Molecular model for a complete clathrin lattice from electron cryomicroscopy
Publication Type
Journal Article
Year of Publication
2004
Refereed Designation
Refereed
Journal
Nature
Volume
432
Pagination
573-9
Date Published
Dec 2
ISSN
1476-4687 (Electronic)
Accession Number
15502812
Citation Key
69
Number
7017
Keywords
*Cryoelectron Microscopy, Animals, Cattle, Clathrin/*chemistry/*ultrastructure, "Crystallography, X-Ray", "Models, Molecular", "Protein Structure, Quaternary"
Abstract
Clathrin-coated vesicles are important vehicles of membrane traffic in cells. We report the structure of a clathrin lattice at subnanometre resolution, obtained from electron cryomicroscopy of coats assembled in vitro. We trace most of the 1,675-residue clathrin heavy chain by fitting known crystal structures of two segments, and homology models of the rest, into the electron microscopy density map. We also define the position of the central helical segment of the light chain.
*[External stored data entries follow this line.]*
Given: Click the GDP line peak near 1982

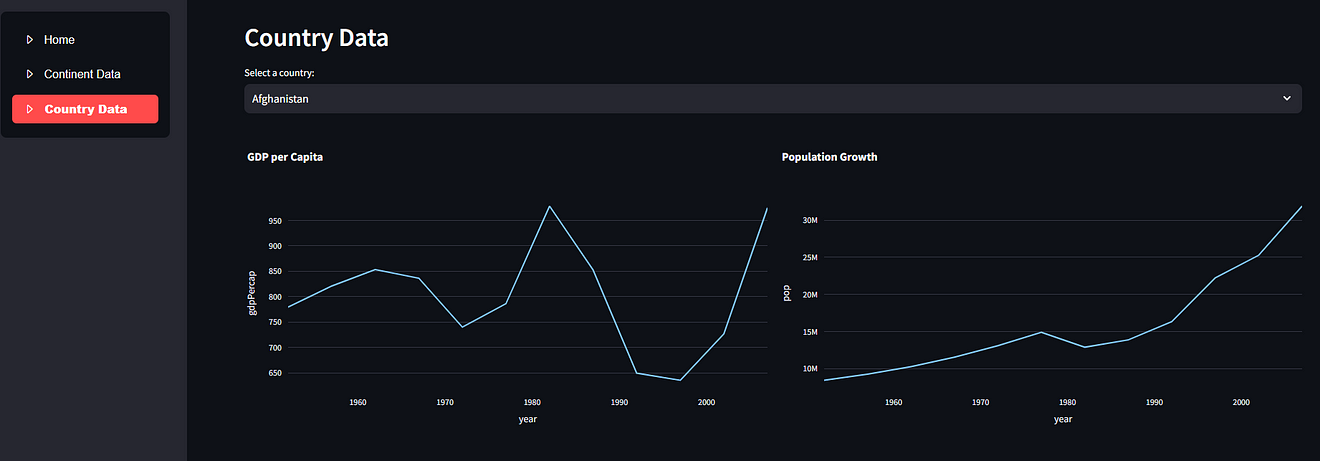Looking at the screenshot, I should tap(549, 206).
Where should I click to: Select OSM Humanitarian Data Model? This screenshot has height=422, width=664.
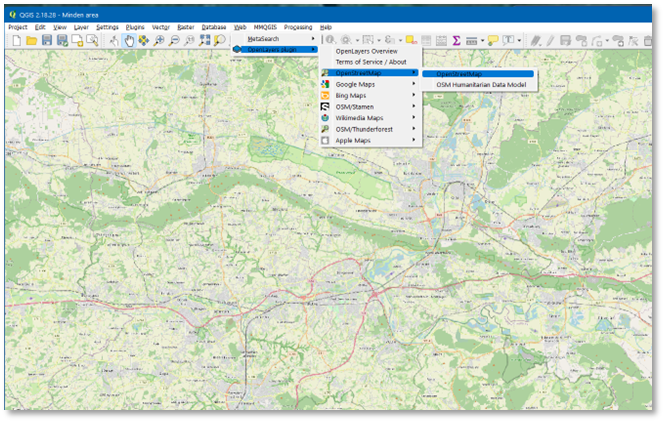pos(480,85)
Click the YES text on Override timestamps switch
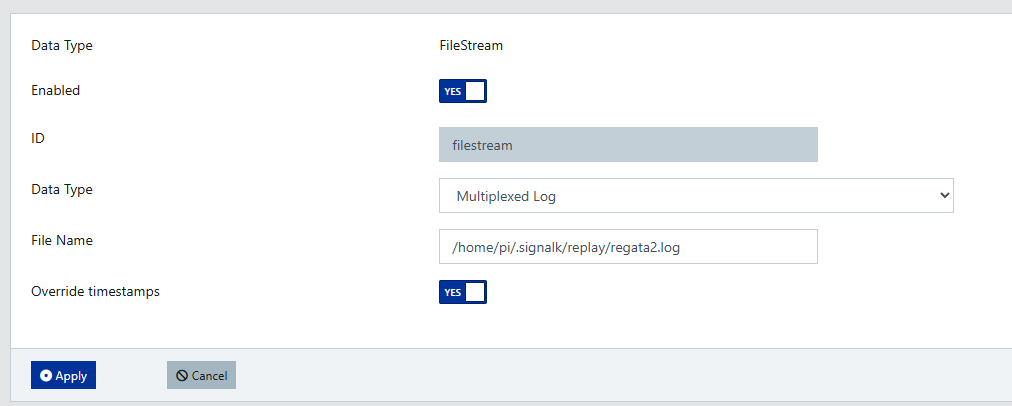This screenshot has height=406, width=1012. 452,292
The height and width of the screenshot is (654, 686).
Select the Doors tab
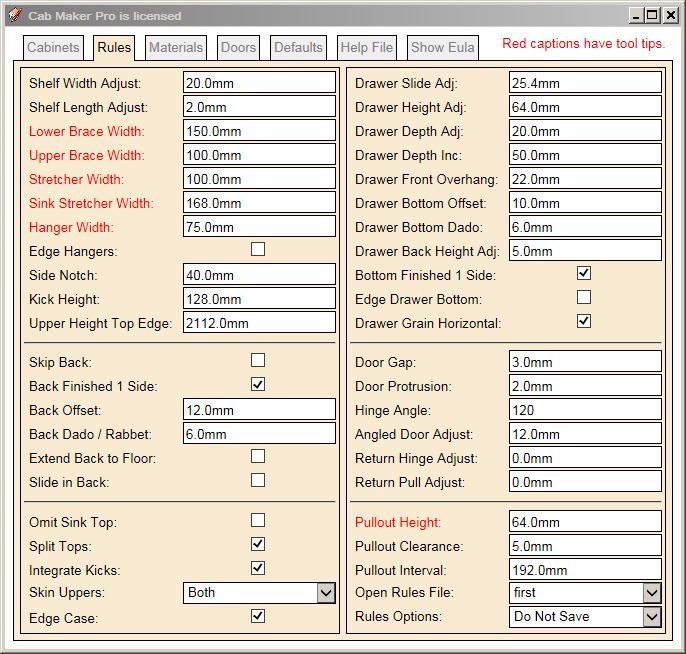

A helical tripod, the carboxy-terminal parts of three heavy chains, projects inward from the vertex of each three-legged clathrin triskelion, linking that vertex to 'ankles' of triskelions centred two vertices away. Analysis of coats with distinct diameters shows an invariant pattern of contacts in the neighbourhood of each vertex, with more variable interactions along the extended parts of the triskelion 'legs'. These invariant local interactions appear to stabilize the lattice, allowing assembly and uncoating to be controlled by events at a few specific sites.